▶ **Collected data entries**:
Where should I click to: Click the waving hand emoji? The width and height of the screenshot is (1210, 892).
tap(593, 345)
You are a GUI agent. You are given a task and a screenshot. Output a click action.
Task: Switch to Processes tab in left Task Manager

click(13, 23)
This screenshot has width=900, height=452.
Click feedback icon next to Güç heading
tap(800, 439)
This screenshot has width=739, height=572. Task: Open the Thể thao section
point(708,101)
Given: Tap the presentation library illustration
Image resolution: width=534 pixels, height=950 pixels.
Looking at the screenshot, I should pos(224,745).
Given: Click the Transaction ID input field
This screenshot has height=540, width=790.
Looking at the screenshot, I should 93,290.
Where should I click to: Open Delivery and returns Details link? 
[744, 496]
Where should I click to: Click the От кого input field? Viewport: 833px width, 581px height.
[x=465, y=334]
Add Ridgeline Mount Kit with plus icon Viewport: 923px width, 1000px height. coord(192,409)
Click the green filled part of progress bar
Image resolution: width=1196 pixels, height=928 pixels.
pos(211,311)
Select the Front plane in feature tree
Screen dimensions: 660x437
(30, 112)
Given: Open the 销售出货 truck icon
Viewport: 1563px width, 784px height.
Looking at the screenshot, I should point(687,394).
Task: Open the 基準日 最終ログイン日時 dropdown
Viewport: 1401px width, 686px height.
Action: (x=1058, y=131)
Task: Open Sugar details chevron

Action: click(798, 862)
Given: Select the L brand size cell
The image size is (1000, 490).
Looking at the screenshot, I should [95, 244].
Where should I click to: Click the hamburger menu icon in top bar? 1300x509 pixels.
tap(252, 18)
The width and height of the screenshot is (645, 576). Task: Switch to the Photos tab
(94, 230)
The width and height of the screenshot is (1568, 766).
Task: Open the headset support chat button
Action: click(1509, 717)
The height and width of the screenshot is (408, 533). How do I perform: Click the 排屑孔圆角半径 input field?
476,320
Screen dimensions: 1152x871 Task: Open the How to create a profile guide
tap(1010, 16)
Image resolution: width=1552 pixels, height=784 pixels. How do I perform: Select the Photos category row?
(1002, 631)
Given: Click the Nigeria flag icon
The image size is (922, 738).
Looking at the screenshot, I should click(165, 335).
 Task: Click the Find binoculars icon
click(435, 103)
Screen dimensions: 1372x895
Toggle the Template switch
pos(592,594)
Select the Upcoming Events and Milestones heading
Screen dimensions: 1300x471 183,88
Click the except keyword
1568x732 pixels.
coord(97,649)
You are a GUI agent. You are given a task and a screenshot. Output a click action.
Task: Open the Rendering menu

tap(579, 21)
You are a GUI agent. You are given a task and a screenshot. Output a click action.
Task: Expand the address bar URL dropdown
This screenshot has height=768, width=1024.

▶ **Task objective**:
Look through the data above for the string "dropdown" and copy every line where it appears.

▶ **Result below**:
Task: Open the 基準日 最終ログイン日時 dropdown
Task: Expand the address bar URL dropdown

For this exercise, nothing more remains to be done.